O caso de Margarete e Sofia é apenas um, mas existem milhares de pacientes pediátricos espalhados pelo mundo. O aumento do interesse pelo uso da planta de maneira terapêutica causou um boom nas pesquisas, que ainda analisam a segurança da cannabis para crianças. Entretanto, existem alguns casos nos quais os benefícios parecem se sobrepor aos riscos. Alguns dos principais são a epilepsia, o autismo, o TDAH e sintomas relacionados ao câncer e a quimioterapia.
Vamos falar sobre eles?
Para quais problemas a cannabis pode ser indicada?

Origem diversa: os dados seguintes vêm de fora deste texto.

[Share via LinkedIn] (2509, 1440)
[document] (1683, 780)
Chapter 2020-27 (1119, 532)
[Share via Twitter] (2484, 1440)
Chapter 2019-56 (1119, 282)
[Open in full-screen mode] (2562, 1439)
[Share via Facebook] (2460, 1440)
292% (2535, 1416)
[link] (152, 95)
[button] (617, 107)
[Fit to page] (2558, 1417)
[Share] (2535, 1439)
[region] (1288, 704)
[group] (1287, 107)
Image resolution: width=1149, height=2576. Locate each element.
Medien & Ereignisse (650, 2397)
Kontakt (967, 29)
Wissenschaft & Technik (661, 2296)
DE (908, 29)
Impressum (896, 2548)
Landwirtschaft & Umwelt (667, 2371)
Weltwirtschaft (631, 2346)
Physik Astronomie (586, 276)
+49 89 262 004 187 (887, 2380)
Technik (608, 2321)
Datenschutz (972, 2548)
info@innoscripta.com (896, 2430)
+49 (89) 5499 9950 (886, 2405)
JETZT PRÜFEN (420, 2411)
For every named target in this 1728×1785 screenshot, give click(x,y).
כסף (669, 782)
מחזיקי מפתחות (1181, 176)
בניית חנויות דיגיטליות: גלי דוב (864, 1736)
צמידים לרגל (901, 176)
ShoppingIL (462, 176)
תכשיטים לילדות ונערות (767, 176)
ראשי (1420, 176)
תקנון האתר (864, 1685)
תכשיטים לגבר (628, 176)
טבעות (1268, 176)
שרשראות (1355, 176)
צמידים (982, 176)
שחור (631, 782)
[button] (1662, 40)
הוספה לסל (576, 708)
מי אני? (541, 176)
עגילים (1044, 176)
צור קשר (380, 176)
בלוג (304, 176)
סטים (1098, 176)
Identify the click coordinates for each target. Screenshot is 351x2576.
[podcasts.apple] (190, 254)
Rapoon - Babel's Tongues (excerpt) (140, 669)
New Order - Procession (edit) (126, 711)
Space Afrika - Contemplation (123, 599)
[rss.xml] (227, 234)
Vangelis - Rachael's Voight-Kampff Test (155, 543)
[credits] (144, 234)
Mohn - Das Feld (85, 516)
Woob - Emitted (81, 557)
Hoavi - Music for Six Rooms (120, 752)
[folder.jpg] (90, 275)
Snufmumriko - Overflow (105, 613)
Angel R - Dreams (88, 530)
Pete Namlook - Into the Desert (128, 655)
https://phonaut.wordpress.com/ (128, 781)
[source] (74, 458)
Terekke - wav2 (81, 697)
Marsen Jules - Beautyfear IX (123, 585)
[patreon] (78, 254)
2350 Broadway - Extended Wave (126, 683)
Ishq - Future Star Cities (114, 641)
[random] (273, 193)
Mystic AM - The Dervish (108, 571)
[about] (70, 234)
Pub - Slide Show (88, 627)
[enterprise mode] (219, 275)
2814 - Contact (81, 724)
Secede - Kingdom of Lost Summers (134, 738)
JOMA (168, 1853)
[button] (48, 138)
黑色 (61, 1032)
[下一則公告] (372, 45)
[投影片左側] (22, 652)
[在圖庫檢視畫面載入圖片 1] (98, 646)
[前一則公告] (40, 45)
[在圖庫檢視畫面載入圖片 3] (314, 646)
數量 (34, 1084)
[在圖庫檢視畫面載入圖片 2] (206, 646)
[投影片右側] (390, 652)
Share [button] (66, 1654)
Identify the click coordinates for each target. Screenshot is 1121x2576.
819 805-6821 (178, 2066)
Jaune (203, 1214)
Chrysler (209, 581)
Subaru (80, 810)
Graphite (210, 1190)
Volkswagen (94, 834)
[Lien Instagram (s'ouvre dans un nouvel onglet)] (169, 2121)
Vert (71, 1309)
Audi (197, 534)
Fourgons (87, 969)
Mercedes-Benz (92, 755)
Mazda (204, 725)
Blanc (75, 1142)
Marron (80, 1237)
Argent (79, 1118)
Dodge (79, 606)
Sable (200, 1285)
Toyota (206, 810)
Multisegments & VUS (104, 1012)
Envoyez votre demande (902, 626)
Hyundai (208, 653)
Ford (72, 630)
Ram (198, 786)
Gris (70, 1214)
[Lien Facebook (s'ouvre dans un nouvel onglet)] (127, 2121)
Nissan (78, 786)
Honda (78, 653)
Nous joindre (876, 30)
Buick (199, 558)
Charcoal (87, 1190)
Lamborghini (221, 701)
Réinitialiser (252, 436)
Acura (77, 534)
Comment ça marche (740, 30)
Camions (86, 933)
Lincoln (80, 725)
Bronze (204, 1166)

O maconha já é usada para várias condições na pediatria. No entanto, a única condição para a qual foi aprovado pelo Conselho Federal de Medicina (CFM) é a epilepsia refratária.
Epilepsia
Os endocanabinoides têm um papel na diminuição da liberação de neurotransmissores excitatórios, prevenindo as convulsões em pacientes com epilepsia ou outras síndromes que causam essas crises. Eles atuam nos receptores CB1 e CB2. A perda de ambos os tipos de receptores resulta em uma forma espontânea e mais grave de convulsões. Por isso, a cannabis pode ser uma grande chave nesse tratamento.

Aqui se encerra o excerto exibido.